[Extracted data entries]
───
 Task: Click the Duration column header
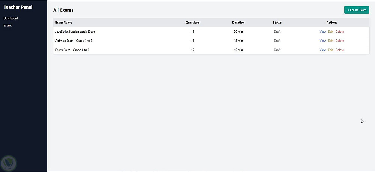point(238,23)
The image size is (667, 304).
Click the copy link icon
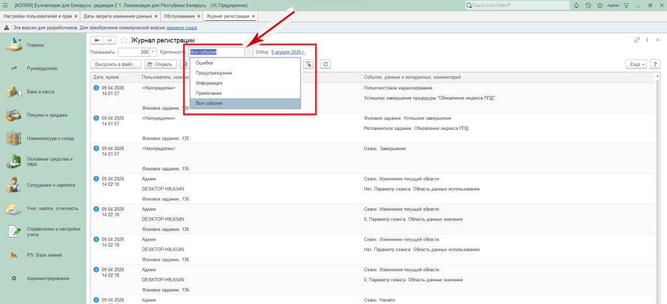(x=637, y=40)
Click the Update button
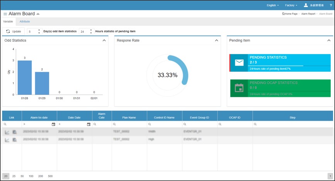The height and width of the screenshot is (181, 335). pyautogui.click(x=14, y=31)
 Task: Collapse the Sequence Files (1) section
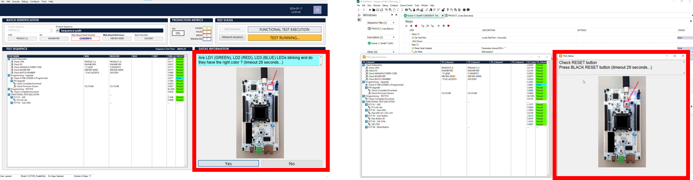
───
Task directions: Once you find the line that contains "Click the copy link icon", give it again along with every later line through the end of the data, word for word, minus the pictures.

Completed task:
Click the copy link icon
(x=637, y=40)
Click the Update button
The height and width of the screenshot is (181, 335). pyautogui.click(x=14, y=31)
 Task: Collapse the Sequence Files (1) section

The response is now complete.